Work to complete:
In the records below, how many lines hold the string "technieken"? Give only the number.

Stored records

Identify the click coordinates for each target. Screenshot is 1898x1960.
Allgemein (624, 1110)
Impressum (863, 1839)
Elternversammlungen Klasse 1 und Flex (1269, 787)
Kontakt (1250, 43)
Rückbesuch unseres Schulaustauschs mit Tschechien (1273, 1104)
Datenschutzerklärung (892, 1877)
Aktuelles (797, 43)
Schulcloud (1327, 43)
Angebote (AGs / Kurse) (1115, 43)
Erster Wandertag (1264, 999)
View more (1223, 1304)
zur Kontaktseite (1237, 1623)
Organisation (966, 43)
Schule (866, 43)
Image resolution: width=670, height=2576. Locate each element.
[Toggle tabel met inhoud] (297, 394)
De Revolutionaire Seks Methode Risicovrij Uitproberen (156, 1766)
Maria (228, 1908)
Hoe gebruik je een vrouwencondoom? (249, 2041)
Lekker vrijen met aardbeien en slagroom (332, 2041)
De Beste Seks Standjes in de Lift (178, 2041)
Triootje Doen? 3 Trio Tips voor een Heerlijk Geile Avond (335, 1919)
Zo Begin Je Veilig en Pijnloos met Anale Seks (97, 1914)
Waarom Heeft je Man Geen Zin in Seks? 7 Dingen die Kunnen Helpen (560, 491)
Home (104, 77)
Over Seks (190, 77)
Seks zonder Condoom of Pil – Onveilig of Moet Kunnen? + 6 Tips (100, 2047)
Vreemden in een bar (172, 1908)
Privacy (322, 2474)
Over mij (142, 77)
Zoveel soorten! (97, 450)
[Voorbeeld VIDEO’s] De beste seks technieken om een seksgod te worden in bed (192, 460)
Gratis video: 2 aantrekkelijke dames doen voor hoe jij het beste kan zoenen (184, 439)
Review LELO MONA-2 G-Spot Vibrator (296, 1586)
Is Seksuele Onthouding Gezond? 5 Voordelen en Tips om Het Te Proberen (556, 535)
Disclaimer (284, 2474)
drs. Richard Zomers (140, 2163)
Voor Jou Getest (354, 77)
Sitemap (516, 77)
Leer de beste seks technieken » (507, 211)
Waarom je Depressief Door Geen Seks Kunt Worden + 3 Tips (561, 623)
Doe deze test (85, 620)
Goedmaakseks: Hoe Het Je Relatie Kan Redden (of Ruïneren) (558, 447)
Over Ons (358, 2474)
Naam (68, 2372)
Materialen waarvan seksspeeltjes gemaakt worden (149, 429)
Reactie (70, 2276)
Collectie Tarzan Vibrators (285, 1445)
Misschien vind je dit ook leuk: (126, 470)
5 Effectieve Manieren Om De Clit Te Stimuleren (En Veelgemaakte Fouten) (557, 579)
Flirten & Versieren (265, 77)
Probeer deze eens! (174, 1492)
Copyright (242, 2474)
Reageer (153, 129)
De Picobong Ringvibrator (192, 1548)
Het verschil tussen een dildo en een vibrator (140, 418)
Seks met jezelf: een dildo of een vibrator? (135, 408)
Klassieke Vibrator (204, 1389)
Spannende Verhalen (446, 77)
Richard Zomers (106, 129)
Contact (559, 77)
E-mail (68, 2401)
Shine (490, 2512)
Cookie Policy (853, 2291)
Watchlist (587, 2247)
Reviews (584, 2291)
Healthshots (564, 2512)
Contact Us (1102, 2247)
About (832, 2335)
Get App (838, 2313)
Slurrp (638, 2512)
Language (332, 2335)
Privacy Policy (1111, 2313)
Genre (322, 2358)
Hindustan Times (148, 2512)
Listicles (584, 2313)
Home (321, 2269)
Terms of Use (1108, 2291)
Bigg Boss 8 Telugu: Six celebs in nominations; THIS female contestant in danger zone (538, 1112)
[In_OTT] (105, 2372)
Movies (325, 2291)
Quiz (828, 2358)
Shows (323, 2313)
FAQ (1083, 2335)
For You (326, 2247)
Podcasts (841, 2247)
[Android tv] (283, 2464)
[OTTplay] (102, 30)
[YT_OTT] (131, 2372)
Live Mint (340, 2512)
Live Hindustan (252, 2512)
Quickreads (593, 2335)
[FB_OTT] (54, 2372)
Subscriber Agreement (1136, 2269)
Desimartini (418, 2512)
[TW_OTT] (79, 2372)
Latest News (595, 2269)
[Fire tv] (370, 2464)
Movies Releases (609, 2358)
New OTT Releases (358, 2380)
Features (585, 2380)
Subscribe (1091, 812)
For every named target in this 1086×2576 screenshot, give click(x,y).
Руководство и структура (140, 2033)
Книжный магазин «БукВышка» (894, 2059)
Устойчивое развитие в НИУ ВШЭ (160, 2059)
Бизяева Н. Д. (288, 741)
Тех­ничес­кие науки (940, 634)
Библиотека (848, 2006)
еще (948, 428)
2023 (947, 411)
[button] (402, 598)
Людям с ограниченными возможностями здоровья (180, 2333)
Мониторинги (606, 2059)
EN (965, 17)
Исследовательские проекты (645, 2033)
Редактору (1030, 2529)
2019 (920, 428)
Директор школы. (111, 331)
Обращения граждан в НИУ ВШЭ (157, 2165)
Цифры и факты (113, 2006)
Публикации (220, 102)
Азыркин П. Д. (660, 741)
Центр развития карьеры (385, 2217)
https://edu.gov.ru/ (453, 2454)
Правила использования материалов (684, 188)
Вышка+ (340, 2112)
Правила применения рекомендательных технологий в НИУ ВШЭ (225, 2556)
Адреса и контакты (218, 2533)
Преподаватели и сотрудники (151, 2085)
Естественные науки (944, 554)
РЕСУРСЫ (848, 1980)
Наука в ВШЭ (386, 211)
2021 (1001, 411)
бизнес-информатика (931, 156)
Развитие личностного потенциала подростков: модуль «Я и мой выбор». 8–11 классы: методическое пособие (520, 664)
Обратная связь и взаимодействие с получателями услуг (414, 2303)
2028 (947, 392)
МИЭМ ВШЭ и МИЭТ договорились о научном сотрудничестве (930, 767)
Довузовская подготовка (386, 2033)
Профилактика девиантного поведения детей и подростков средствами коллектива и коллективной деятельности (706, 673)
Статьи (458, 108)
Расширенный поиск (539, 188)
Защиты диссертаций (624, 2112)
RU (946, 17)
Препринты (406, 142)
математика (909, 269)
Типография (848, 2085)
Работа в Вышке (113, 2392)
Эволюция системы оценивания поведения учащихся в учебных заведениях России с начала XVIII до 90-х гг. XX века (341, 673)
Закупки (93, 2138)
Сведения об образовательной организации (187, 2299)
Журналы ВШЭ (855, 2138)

Response below:
2